蘇る悪夢

 試合出場から二ヶ月ほど経った日。

 ジムでの練習を終えた唯湖は、帰宅のため夜道を歩いていた。

 最近、ようやく社会復帰のための活動を始めた。何もかもうまくいっている。たまに不快なこともあるが、昔に比べればたいしたことではない。

 そう、あの頃に比べれば……。

 



「唯湖ちゃん、久しぶり。ずいぶんと雰囲気変わったなあ。一瞬、気がつかなかったぜ


 ジムを出て、五分ほど歩いた時だった。いきなり声をかけられ、唯湖の動きは止まった。その声には、聞き覚えがある。

 彼女の記憶を「あの頃」に戻す声だ──


「あのハゲたオヤジとは、どういう関係?」


 夜道に現れたのは、覚醒剤の売人である伊藤誠だった。唯湖を、どん底にたたき落とす原因を作った男……。


「あんたには関係ないし、言いたくもない」


 それだけ言って、足早に立ち去ろうとする。だが、誠は素早く動く。彼女の前に立ち塞がった。

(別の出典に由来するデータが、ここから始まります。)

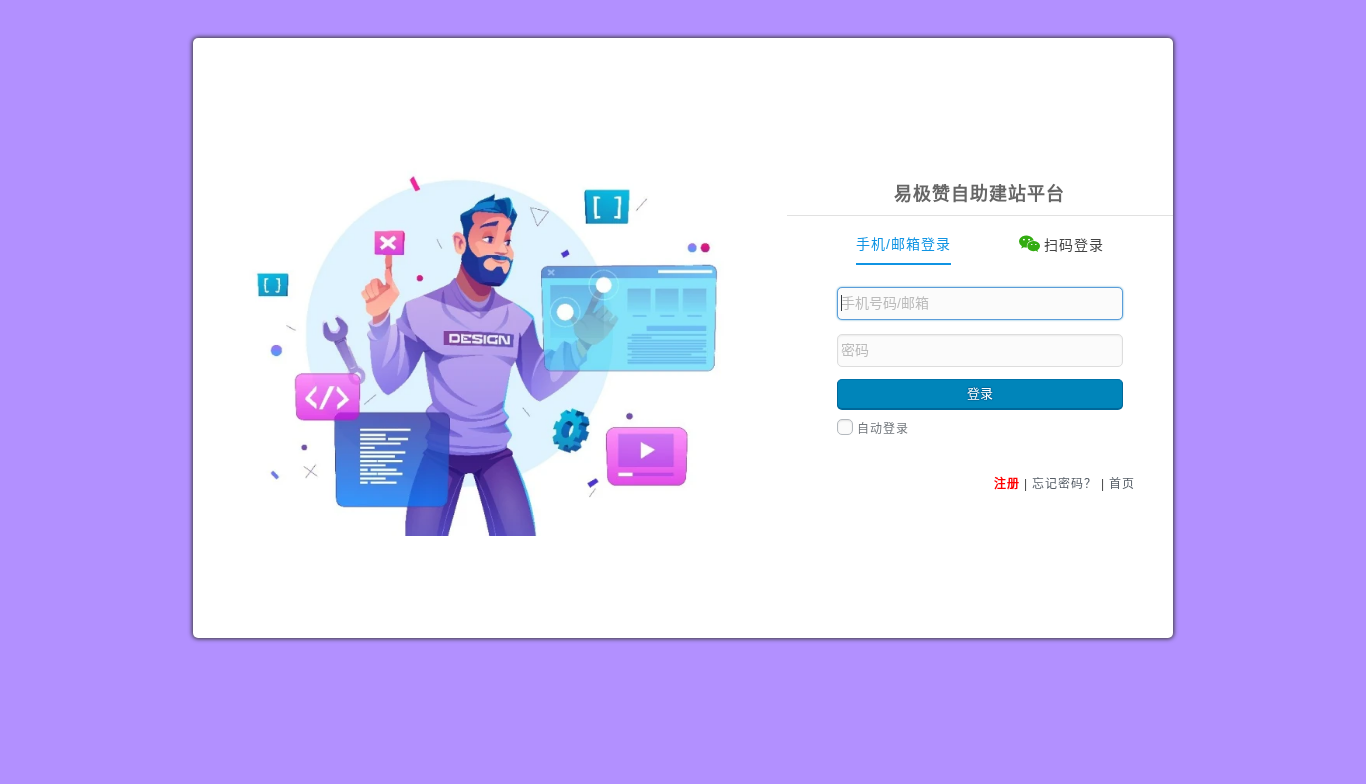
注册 (1007, 484)
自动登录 (883, 429)
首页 (1122, 484)
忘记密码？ (1064, 484)
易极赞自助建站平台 (979, 194)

「そんな冷たいこと言うなよ。俺と唯湖ちゃんの仲じゃねえか。それに、唯湖ちゃんの大好きなの、ちゃんとあるよ」


 言いながら、誠がポケットから取り出したもの……それは、切手くらいの大きさのビニール袋だ。中には、氷砂糖のような粉末が入っている。

 これが何であるか、考えるまでもない。覚醒剤の入ったパケ(小さなビニール袋を指すスラング)だ。

 唯湖を泥沼に引きずり込んだ、忌まわしい薬物──


「ほら、無理はしない方がいいぜ。サクッと一発打てば、すぐ極楽気分なんだからよ」


 その言葉は本当だ。これまで、何十回繰り返したことか。

 だが、極楽はすぐに地獄へと変貌する。唯湖は、その事実も嫌というほど知っていた。覚醒剤が効いているうちは、確かに気分がいい。だが、切れた時は一気に地獄へと突き落とされる。不眠や絶食がもたらす幻覚や幻聴、注射器による傷だらけの血管、落ちくぼんだ目、強烈な鬱状態──

 もう、あの頃に戻りたくなかった。だが、手は小刻みに震えている。体は、かつての快感を覚えているのだ。

 欲望に身を任せてしまえ、と悪魔が囁く。その声にあらがうことは出来なかった。唯湖は、震える手を伸ばす。

 その時、自身の手が視界に入った。サンドバッグを叩き続けた手は、昔より厳つくなっている気がした。

 唯湖の動きが止まる。ふと、試合直後の祝勝会を思い出した。

 便利屋の田原草太。

 ニューハーフの大東恵子と、年下の彼氏である鈴本龍平。

 会長の荒川元司。

 そして、黒崎健剛。

 これまでの人生において、皆とあんな風に楽しく騒いだ記憶がない。若い頃は、ずっと宇宙飛行士への夢を追っていた。そのため、友達と遊ぶ暇がなかった。やがて「あいつは付き合い悪い」と敬遠されていった。

 事故にあってからは、世の中を呪い、自宅に閉じこもっていた。付き合いのあった者といえば、目の前にいる誠だけだ。

 でも、今は違う。

 今の唯湖には、人間らしい生活を送れる場所がある。笑顔で語り合える人たちがいる。

 尊敬し、信頼できる人がいる──


「ちょっと、何やってんの? 固まってないでさ、どうすんのか決めてよ」


 そんなセリフを吐いた誠の顔には、勝利を確信した笑みが浮かんでいる。この男、今まで大勢の人間に覚醒剤を売ってきた。やめると宣言しても、目の前に覚醒剤のパケを見せれば簡単に転ぶ。今も、そうなるものと思っていた。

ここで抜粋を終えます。